I don’t believe it’s likely to have escaped the notice of anyone reading this blog for more than about three minutes that I’m a whore. Besides the fact that it’s in both the name and the subtitle, and sprinkled liberally all over the blog, and discussed with great frequency, there are all those nude photos and hooker comments in the Twitter feed, and Google is your friend. Every so often some rando “slides up in my mentions” (as the young people say) on Twitter without apparently noticing that I’m a bona fide, card-carrying, earning-my-living-on-my-back prostitute, but I hardly think it’s possible for any person to visit this blog without working that out in fairly short order. I’m not just mentioning this as an exercise in the bleeding obvious; I’m bringing it up because it seems that occasionally someone loses sight of what that actually means. And what it means is this: I am a paid entertainer. I make my living by pleasing people, by diverting them, by giving them comfort and relief and solace and even advice (please note that last). Yes, we speak of “selling sex”, and certainly most of my clients are looking for skin-to-skin contact, whether that culminates in orgasm or not. But not all of them are, and unlike the pathetic control freaks we ludicrously refer to as “authorities”, I am not a pompous bean-counter who thinks it’s vitally important to draw firm and legally-binding lines between sexual and non-sexual activities. If I’m capable of doing a thing that makes you feel better physically, emotionally, intellectually, spiritually or whatever, and you’re willing to pay me for doing that thing, we can probably strike a deal.

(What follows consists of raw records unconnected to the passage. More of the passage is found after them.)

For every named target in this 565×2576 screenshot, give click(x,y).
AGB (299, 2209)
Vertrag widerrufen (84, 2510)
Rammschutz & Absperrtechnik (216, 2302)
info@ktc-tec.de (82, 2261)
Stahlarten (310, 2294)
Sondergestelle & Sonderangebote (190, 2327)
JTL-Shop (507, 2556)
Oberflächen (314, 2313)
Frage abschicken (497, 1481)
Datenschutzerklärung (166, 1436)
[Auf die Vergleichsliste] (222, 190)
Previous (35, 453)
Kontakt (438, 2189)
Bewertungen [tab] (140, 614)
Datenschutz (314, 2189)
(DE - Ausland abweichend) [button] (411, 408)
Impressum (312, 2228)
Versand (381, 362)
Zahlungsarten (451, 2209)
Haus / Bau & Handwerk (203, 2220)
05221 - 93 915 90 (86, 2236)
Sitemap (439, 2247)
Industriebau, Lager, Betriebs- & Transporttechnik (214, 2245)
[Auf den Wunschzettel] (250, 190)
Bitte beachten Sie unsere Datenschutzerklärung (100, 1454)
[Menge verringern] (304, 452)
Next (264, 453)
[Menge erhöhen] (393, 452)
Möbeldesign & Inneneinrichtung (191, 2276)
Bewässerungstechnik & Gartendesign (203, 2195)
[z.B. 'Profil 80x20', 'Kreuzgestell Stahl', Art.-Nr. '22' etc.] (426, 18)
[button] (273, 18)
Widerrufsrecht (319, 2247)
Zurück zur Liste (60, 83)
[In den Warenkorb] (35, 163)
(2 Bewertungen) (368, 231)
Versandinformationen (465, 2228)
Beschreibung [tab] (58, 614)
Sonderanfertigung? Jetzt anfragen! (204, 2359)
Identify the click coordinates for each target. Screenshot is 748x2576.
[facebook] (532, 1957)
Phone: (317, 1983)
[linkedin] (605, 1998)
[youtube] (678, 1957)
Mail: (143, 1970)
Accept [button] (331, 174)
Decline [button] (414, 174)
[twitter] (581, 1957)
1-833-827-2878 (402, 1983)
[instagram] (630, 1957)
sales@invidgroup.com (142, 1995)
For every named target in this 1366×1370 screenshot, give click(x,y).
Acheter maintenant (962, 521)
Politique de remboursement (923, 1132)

Please reread that penultimate clause. Obviously, I expend a lot of time and energy doing good for others that I don’t expect to get paid for; I do favors for my friends, I give money and time to good causes like SWOP Behind Bars and Toys for Tots, and my activism is almost entirely pro bono. On top of that, I answer reader questions (most of them requests for advice) nearly every week, and the only price I ask for it is that I be allowed to share the answer so as to help others and build this blog. But if you think the amount of my time donated to helping readers is inconsequential, I invite you to count the number of questions I’ve answered in the past, assume an hour of time to answer each question (it’s often two or more), and multiply that by my professional rate of $400/hour. Then try not to choke. This is not a complaint; Aphrodite gave me a mission, and I’m not going to stop doing it until I board the ferry. However, until that day comes, I need to eat, clothe myself & keep a roof over my head, and that requires balancing work I do for earthly rewards with that I do for heavenly ones. Part of the way I do that is by refusing to duplicate my own efforts just to please the lazy and narcissistic, and part by avoiding matters that stress me out. But I recently received a request for advice which went far beyond the limits of what I can afford to give, and I realized this column was necessary. Most of the requests for my advice are reasonably short and can be answered in an hour or so; others are similar enough that I can direct the reader to previous columns in which I’ve answered it. But this one was so incredibly long and complex that I couldn’t even take the time to read it all; I had previously answered the reader with links to earlier columns, but he wasn’t satisfied with those and sent back a missive longer than all those linked columns put together. A quick skim revealed that this person isn’t in anguish or deep confusion; he merely seems to be looking for me to provide justification for a course of action he’s already decided to follow in keeping with his pre-existing belief system.
While it’s not for me to judge another person’s value system, it’s for nobody else but me to make judgments about mine. And I judge that letters like this, which ask me to spend an entire evening of my increasingly-precious time to lend validation to someone on an issue about which he’s clearly already made up his mind, are not a worthy use of my limited pro bono resources. If you have a question you don’t think I’ve answered before and you genuinely want my help, it’s yours for the asking. And if you want to pay me for my time (I only charge $100/hour for phone calls in which I’m not required to come up with sexual fantasy talk), I’ll talk to you for as long as you want about whatever it is that’s eating you. Because if your issue is too complex to explain in a few hundred words (especially if your first few hundred are spent in telling me why I’m wrong about something I said in a previous letter), you’re going to have to pay somebody to listen to you and give you advice on it, whether that somebody is me or a professional therapist.